SELECTED EXTRACT
****
Yesterday Rhonda Holman of the Eagle Editorial Board wrote an excellent opinion piece that shares our concerns with the Governor and Legislature’s failure to act to close the coverage gap.
Those standing firm against expanding Medicaid in Kansas have their reasons, however politically contrived. But, as predicted, their inaction is harming the health care industry, which represents 9 percent of the state’s economy.
Gov. Sam Brownback’s 4 percent cut to Medicaid reimbursement rates as of July 1 only increases the financial stress, by further shorting health care providers already suffering from federal payment reductions. As the cut to mostly urban physicians, dentists, hospitals, nursing homes and others frees up $38 million to help balance the state budget, it fuels worries that providers will accept fewer Medicaid patients and that access to care will be jeopardized for the very poor and those with disabilities.
How many jobs will be trimmed and providers hobbled before the governor and his GOP legislative allies are persuaded that Kansas must join the 32 states that have expanded Medicaid under the Affordable Care Act? Might KanCare, Brownback’s signature 2013 privatization of Medicaid, be stronger if the state’s health care system hadn’t forfeited the $1.2 billion in federal funding since 2014 that would have accompanied Medicaid expansion?
Now, 1 in 3 rural Kansas hospitals is at risk of going the way of Independence’s Mercy Hospital, which closed last fall amid mounting financial losses. Though it’s unclear what would have been the hospital’s salvation, Medicaid expansion would have brought it an additional $1.7 million a year.
Last week Wichita-based Via Christi Health announced it would eliminate 150 positions while adding 80 bedside nursing jobs.
When asked about the effect of Medicaid cuts and lack of expansion, interim CEO Todd Conklin told The Eagle in a statement: “Our state’s decision not to expand KanCare continues to have a significant negative impact on Kansas health systems, especially those that like Via Christi serve this important part of our communities.”
****
DATA FOR REVIEW
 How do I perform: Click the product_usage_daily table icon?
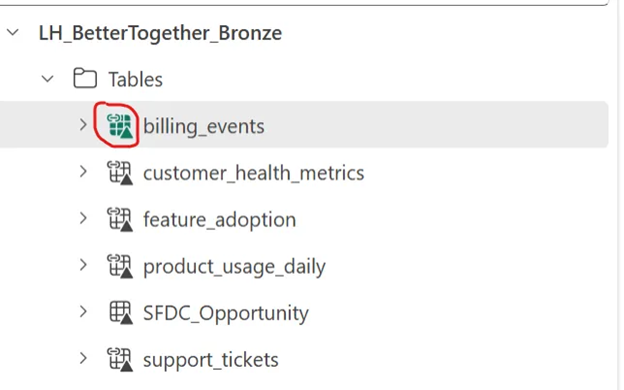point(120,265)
****
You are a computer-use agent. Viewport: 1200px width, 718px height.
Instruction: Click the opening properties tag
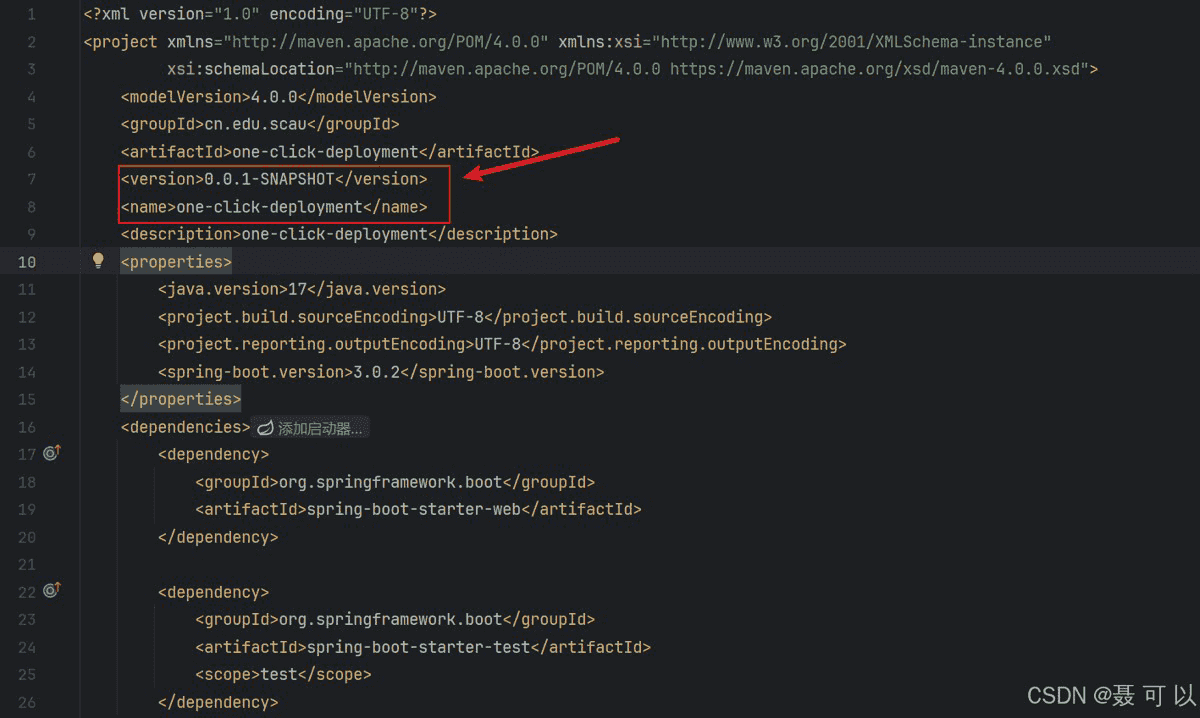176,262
****
TASKS AND EXERCISES
• A. Answer these about the text on Medicaid expansion in Kansas:
(i) What share of the state's economy does the health care industry represent?
(ii) How much federal funding has the state's health care system forfeited since 2014?
(iii) How many positions did Via Christi Health say it would eliminate?
• B. Can you extract, word for word, the stretch of the text on Medicaid expansion in Kansas from "Those standing firm" through "the state’s economy."?

RESULTS OF THE TASKS
• A.
(i) 9 percent
(ii) $1.2 billion
(iii) 150

• B.
Those standing firm against expanding Medicaid in Kansas have their reasons, however politically contrived. But, as predicted, their inaction is harming the health care industry, which represents 9 percent of the state’s economy.